Benefits of Pension Transfers
Pension switches can also allow you to have more authority and management of your retirement finances. More importantly, it is important to have more choices, especially when choosing the type of investment.
Another advantage is more flexibility in taking out your pension. Some workplace pensions may limit how you can withdraw your money. But with something like a SIPP, you could take out money when you need it. This is helpful if you want to withdraw lump sums during retirement.
More so, pension transfers save time in case there is a need to merge a few pensions. Having moved from job to job over the years, you probably have a number of pension pots created with different providers.
Putting these in one location can ease the management of retirement funds. It’s simpler to manage all your savings as one big amount instead of several smaller amounts held in different accounts.
Risks of Pension Transfers
Nevertheless, pension transfer has its downsides, too, and it is correlated with risks. The most important risk out of them is the risk of losing guaranteed benefits offered by your pension scheme.
If you have a defined benefit pension, when you transfer to a defined contribution scheme, you forfeit all retirement income expectations. The worth of your pension becomes dependent on the performance of the investments that you have made.
This could mean that less money than was anticipated found its way to you due to the unfortunate performance of your investments.
It also needs to be noted that in most situations, pension transfers involve very high costs. For instance, exit fees, advisor charges, and even installation costs are often associated with the new pension scheme whenever one transfers his or her pension to a different provider.
There are also threats associated with active management. When one takes a pension forward and invests the funds into an equities-based strategy, the value of the opened-source pension pot can be adjusted.
Investing can generate higher returns, but that also adds to the level of risk, especially when one is nearing retirement. Depending on the appreciated value of financial assets at some future point in time, many retirees could be disappointed and exhibit difficulties in adjusting to their situation.
Key Considerations Before Making a Transfer
Source: Pexels
Maintaining your current scheme or looking to transfer out of a pension should also be addressed through your wide financial goals and personal circumstances.
The first thing you should answer is: Why do you want to transfer your pension in the first place? Is it because better investment options are available, costs are lower, or maybe there is more convenient accessibility to the funds?

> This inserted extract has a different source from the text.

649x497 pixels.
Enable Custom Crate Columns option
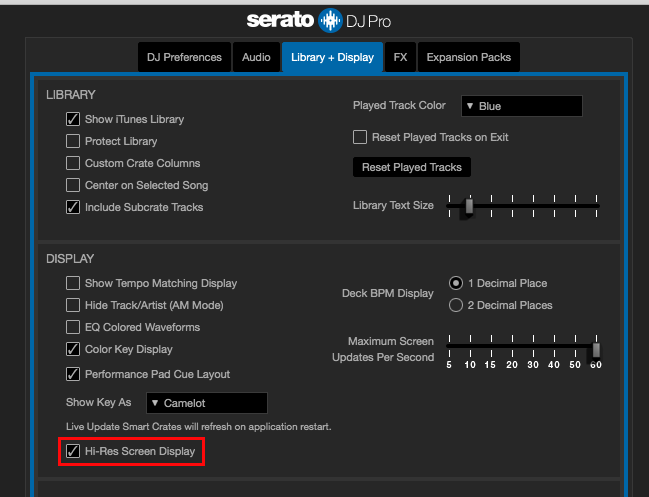73,163
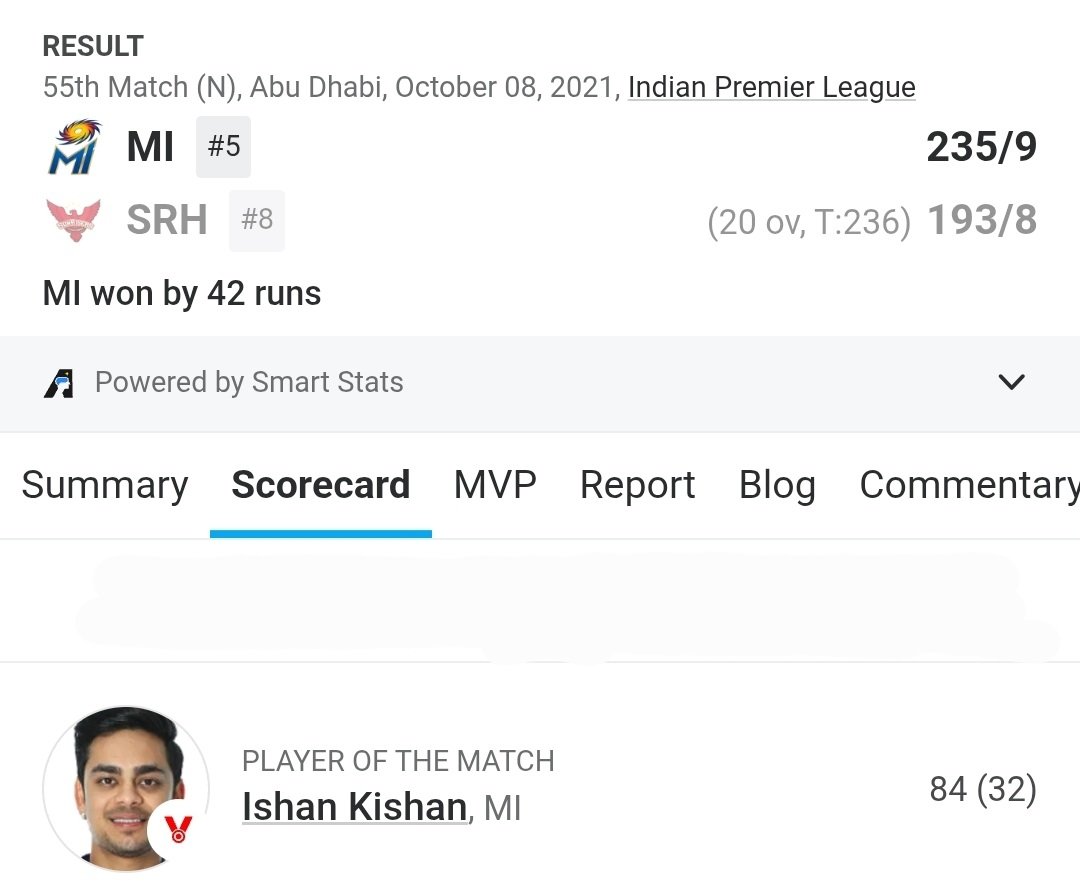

Knowing the reason behind the transfer will assist you in evaluating if proceeding with the transfer is worth the possible dangers one may encounter.
You ought to analyze your risk appetite even further. Moving from a defined benefit pension to a defined contribution plan has risks.
Your income isn’t guaranteed anymore. If you like certainty, this may not suit you. You won’t need to worry about investments in a defined benefit scheme. Staying might be the safer choice.
The Role of Mis-sold SIPPs and Compensation
A key risk with pension transfers is being mis-sold a SIPP. Mis-selling occurs when you’re told to invest in options that are too risky. These investments might not match your needs. This can cause serious issues.
If it happens, you could get compensation. The Financial Services Compensation Scheme (FSCS) and the Financial Ombudsman Service (FOS) can help. They protect people who were mis-sold a pension.
Recently, the FOS ordered the troubled SIPP provider Liberty SIPP to compensate SIPP investors. Liberty SIPP entered administration to protect creditors, including former customers.
The Bottom Line
Pension transfers have both good and bad sides. You should think carefully about your choices. Moving your pension can give you more control, but it also brings risks. You might lose guaranteed benefits or pay higher fees.
Before deciding, think about your retirement goals and how much risk you can handle. Also, look at your current finances. Don’t be afraid to get advice from a professional who can help you.